In fact I hold that the miners have no real ability to set a quota on transaction entries. Bitcoin holders can set a hardfork date, change the PoW algorithm and thereafter accept larger blocks. Miners and developers would have nothing to do about it. Equally, holders could do the same for the 21 million bitcoin cap. But they won’t raise the cap because they know that it would destroy the value of their holdings. (More accurately, whatever few morons do will be forked off the network and the coins on their big cap fork will be valueless.)
As Bitcoin holders determine what blocks they accept as part of the Bitcoin ledger, miners don’t determine the block size limit. Miners are, of course, free to mine smaller blocks, but they are in competition with each other, and the costs of defecting against a cartel agreement are very low. In any case, they have an equal ability to set a genuine production quota whether the protocol-based limit is high or low.
If I belabour the point that miners do not really control the block size limit, it is only to drive home that calling the block size limit a production quota is propaganda. The propagandistic syllogism is as follows:
Production quotas are bad
The block size limit is a production quota
The block size limit should be abolished.
But the true syllogism is:
Bitcoin holders determine which blocks they accept as valid
The block size limit is a property of blocks
Bitcoin holders determine the block size limit they accept as valid.
The question of what block size is actually “good for Bitcoin” – that is, good for people who hold bitcoins – is perfectly acceptable.
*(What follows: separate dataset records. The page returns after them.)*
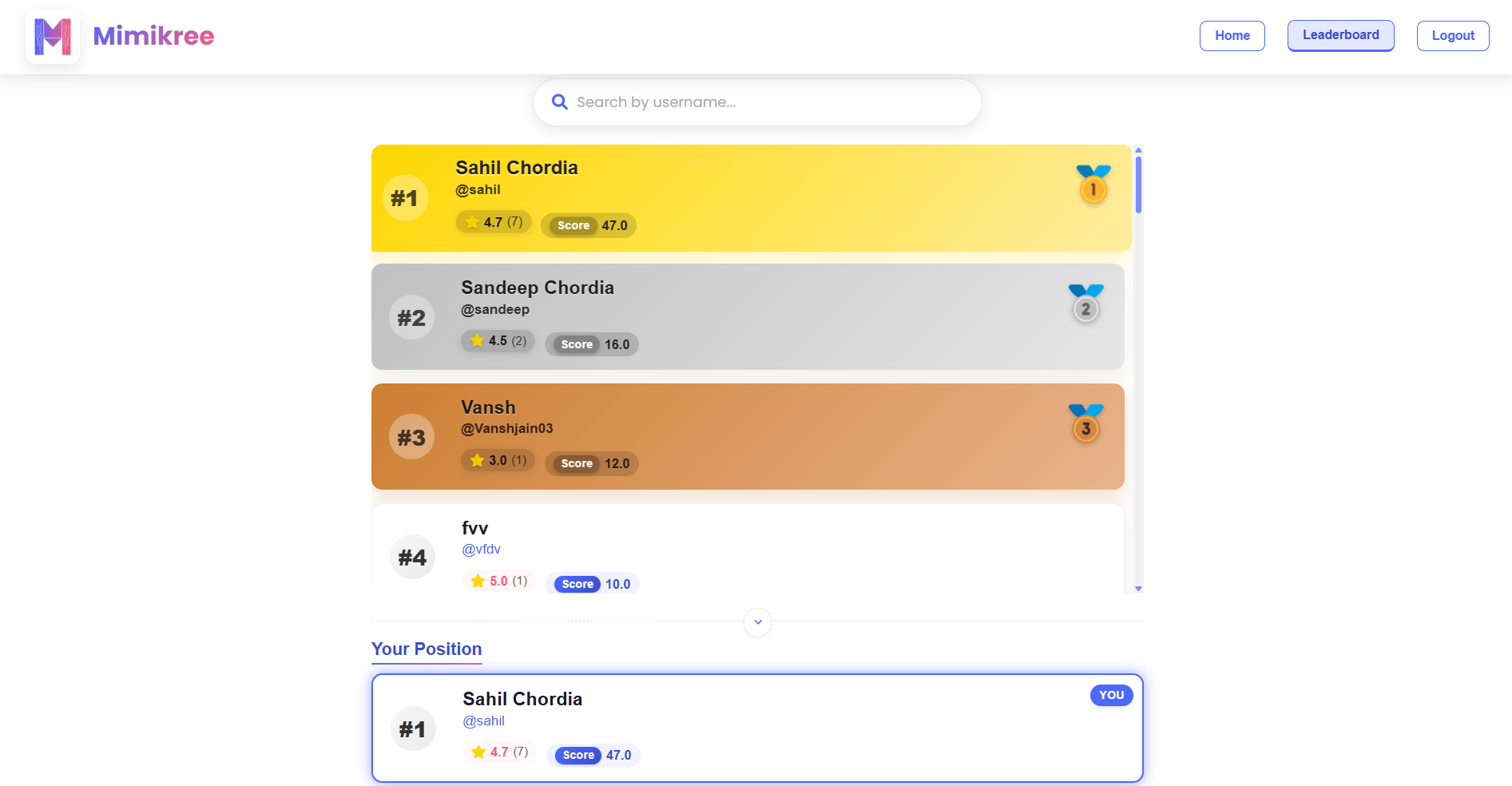The height and width of the screenshot is (786, 1512).
Task: Open the @sahil link under Your Position
Action: pyautogui.click(x=484, y=721)
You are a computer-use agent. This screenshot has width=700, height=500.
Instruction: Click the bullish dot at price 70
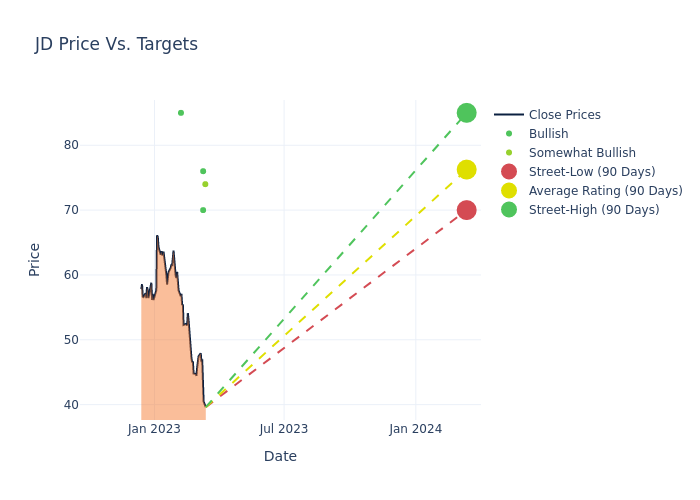[x=203, y=210]
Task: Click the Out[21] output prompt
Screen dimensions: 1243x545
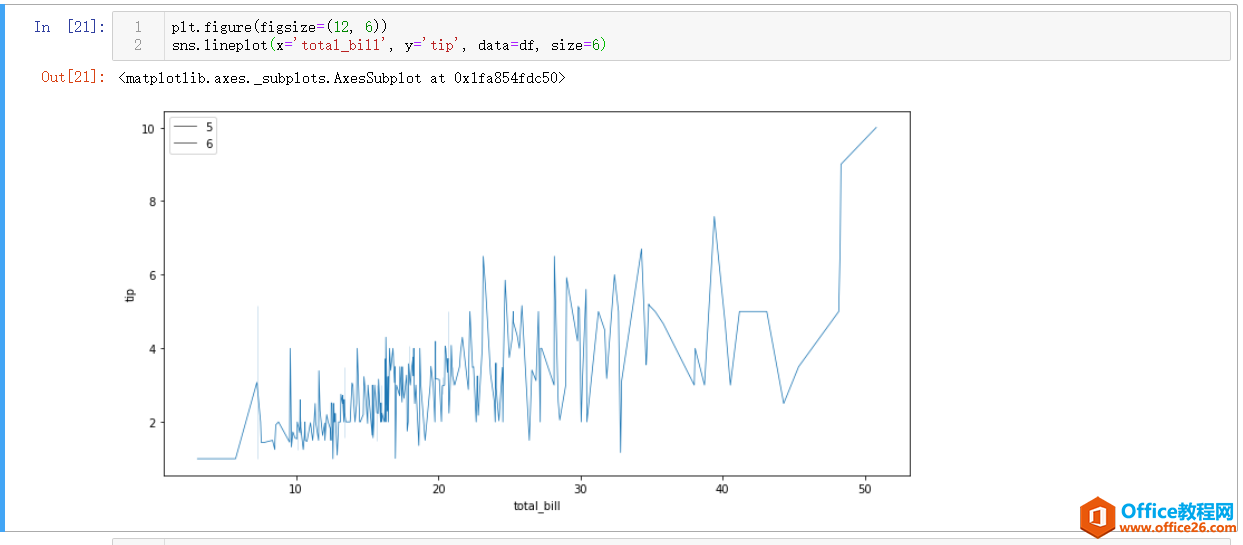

But there is such a size, and it is certainly not “infinity”. The attempt to buffalo the less informed holders of bitcoins into surrendering this key instrument of control over the asset they hold, by calling that very instrument a tool of “economic central planning”*, must be countered.
As for a “blacklist”? An “ultimate” “blacklist”?
Using the block size limit to constrain transaction capacity is the ultimate blacklist, well said @JustusRanvier pic.twitter.com/ORLpHYzb7r
— Washington Sanchez (@drwasho) January 26, 2016
*Note also the equivocation between the imposition of a quota by a state (which state?) and by a cartel. The point being that although it’s imaginable that miners could form a cartel, Bitcoin is designed specifically to give them incentives to defect. So talking about miner cartels is already bringing the debate into the sphere of reality, rather than hurf-durf ultimate blacklist USSR nonsense.